The net result is that it provides a pretty solid deterrent from signing a free agent who has been extended a qualifying offer. The Red Sox’ 12th pick is quite valuable, no club in the history of the draft has ever surrendered a slot that high for any player. On top of that, 2016 promises to have an exciting draft, headlined by a plethora of lightning-armed wunderkind college pitchers, that has me drooling on the keyboard as I type this.
That’s not to say the Red Sox will be dissuaded entirely, but I personally believe that it’s very unlikely that they will sacrifice their pick. Fortunately for Boston, two of the biggest free agent aces this offseason, David Price and Johnny Cueto, are not eligible for qualifying offers and can be had without losing the draft slot.

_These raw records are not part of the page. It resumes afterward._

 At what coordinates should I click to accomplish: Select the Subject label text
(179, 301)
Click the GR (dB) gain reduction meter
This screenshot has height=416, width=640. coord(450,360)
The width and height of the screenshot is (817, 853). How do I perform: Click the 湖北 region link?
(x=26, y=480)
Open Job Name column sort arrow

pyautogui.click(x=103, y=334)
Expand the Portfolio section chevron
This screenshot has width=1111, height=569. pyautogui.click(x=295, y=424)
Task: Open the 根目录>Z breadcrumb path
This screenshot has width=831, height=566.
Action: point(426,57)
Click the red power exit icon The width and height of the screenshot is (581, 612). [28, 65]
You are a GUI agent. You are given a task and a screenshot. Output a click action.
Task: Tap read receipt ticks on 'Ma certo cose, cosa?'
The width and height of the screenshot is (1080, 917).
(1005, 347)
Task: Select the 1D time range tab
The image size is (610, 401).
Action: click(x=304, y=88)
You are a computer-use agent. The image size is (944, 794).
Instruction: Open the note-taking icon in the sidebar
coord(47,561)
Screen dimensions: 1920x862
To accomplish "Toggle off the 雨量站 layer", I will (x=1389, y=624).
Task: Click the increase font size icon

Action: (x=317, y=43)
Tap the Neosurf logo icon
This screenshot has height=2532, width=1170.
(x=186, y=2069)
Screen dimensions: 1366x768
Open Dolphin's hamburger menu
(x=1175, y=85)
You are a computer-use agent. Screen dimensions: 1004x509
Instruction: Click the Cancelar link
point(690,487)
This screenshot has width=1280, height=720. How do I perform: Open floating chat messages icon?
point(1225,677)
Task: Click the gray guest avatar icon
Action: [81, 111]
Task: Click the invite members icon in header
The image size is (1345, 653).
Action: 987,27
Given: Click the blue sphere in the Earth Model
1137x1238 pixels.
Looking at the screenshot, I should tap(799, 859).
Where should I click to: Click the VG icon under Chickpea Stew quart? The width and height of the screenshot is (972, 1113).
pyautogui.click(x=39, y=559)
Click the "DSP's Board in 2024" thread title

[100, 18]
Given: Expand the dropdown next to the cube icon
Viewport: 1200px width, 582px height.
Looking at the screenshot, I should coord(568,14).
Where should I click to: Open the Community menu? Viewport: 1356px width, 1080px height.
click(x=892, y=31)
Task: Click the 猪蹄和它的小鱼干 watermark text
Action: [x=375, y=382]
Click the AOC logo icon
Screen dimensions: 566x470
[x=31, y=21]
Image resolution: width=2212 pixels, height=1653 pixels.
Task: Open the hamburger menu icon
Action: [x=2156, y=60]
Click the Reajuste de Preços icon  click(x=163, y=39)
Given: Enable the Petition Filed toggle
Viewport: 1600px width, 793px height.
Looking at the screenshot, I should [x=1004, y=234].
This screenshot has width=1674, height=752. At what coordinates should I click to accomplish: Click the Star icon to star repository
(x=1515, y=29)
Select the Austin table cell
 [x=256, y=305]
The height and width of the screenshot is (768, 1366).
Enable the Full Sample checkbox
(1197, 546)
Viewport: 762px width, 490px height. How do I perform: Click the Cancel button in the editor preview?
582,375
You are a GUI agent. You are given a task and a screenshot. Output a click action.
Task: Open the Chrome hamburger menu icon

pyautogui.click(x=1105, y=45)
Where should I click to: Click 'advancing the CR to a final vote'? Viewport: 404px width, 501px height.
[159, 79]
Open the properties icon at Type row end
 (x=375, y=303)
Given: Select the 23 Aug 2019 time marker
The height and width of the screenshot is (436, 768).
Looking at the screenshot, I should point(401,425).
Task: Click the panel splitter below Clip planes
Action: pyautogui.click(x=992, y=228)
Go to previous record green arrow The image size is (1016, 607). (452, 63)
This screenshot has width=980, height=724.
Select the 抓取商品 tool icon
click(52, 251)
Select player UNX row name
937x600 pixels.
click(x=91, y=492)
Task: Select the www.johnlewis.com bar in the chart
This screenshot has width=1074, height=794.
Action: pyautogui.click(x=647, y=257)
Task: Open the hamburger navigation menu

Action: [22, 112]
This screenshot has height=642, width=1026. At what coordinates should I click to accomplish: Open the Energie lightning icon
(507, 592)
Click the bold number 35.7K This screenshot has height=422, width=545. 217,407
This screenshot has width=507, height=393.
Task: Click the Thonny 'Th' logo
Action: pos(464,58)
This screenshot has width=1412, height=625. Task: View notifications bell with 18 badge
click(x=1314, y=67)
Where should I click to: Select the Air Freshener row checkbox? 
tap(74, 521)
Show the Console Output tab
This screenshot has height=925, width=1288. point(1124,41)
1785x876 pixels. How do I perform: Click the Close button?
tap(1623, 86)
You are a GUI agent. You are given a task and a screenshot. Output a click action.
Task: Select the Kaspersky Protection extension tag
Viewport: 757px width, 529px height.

One pitcher exists that may be worth making the sacrifice for, that is Zack Greinke. Greinke is among the best pitchers in baseball and shows no signs of letting up, indeed he’s getting better, at 32 years old. Aside from Greinke, who we will discuss more later, there’s probably not going to be anybody Dombrowski values enough. Jordan Zimmerman hasn’t shown he is consistently able to be an ace, indeed he didn’t even command the #2 slot for the Washington Nationals, and with the resources available, the Red Sox can do so much better without the risk of missing out on a prize in the 2016 draft.
Next: Do they fit in Boston?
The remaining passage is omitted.